De igual modo, debemos condenar y condenamos a Roman como autor de un delito de quebrantamiento de medida cautelar, a la pena de un año de prisión, e inhabilitación especial para el derecho de sufragio pasivo durante el tiempo de la condena.
Condenamos al procesado al pago de las sotas procesales causadas, con inclusión expresa de las de la Acusación Particular, y a que indemnice a Angelica en la cantidad de 57.783,43 euros, más el interés legal de esa suma incrementado en dos puntos por los daños y perjuicios causados.
Para el cumplimiento de la pena que se impone, se declara de aplicación todo el tiempo que el acusado hubiere estado privado de libertad por esta causa.

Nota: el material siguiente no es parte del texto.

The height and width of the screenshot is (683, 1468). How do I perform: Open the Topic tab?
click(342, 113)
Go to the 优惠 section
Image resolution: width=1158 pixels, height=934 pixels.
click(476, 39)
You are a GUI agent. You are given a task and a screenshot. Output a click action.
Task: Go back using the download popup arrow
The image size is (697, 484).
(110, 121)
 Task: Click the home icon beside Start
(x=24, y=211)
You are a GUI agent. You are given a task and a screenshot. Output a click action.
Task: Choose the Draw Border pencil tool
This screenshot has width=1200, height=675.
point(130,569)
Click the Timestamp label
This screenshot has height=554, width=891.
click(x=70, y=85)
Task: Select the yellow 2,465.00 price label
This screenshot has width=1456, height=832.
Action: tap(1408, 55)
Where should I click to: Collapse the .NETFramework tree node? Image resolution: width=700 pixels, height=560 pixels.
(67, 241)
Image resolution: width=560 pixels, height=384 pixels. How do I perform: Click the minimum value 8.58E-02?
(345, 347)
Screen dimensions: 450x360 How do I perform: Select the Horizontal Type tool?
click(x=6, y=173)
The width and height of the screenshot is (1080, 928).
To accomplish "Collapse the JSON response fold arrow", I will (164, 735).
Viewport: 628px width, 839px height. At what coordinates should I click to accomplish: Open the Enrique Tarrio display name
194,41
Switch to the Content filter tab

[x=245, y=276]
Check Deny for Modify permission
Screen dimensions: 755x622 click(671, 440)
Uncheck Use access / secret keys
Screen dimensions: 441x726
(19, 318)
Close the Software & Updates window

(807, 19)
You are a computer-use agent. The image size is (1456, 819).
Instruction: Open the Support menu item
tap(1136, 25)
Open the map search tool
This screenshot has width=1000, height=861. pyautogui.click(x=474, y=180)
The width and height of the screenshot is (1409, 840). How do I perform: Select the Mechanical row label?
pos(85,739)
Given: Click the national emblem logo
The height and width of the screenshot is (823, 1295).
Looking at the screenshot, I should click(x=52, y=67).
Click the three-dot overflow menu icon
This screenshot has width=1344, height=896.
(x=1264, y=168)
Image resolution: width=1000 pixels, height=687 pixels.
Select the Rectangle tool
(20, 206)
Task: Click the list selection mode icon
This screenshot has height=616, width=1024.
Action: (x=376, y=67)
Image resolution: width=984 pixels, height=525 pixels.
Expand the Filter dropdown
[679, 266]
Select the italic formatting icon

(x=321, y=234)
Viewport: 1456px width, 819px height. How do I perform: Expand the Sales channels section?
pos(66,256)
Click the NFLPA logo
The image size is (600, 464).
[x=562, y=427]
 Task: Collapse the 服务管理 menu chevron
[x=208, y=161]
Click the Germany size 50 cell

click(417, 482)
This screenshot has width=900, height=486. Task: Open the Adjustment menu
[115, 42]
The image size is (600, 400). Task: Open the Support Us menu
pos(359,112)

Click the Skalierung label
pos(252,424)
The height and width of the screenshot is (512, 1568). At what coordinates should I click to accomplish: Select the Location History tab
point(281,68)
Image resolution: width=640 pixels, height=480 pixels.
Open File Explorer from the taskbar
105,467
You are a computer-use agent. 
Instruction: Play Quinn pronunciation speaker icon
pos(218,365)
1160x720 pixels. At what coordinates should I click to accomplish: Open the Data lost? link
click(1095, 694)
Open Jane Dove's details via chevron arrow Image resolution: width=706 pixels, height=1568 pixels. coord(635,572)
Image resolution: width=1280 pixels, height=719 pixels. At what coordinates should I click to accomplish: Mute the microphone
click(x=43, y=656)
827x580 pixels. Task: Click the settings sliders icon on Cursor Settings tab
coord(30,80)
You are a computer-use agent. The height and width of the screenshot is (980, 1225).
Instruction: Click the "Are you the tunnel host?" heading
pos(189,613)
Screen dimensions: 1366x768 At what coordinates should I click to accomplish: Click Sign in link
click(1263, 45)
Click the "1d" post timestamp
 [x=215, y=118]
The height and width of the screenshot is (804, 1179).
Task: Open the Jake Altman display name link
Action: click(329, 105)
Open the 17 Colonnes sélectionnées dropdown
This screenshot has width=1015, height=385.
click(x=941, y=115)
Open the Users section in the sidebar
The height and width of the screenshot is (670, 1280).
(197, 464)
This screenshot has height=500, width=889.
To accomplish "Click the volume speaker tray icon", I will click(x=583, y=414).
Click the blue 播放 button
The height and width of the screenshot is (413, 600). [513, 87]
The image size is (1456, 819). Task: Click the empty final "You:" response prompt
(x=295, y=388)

Dése a los efectos intervenidos el destino legal.
Notifíquese esta sentencia a las partes y a los perjudicados y hágaseles saber que contra la misma podrán interponer recurso de casación por infracción de ley o quebrantamiento de forma, dentro del plazo de cinco días.
Así por esta nuestra sentencia, de la que se unirá certificación al rollo de su razón, lo pronunciamos, mandamos y firmamos.
PUBLICACIÓN.- La anterior sentencia fue leída y publicada en fecha
por la Ilma. Sra. Magistrada Ponente constituida en audiencia pública en la sala de vistas de esta sección, de lo que yo el Secretario, certifico y doy fe.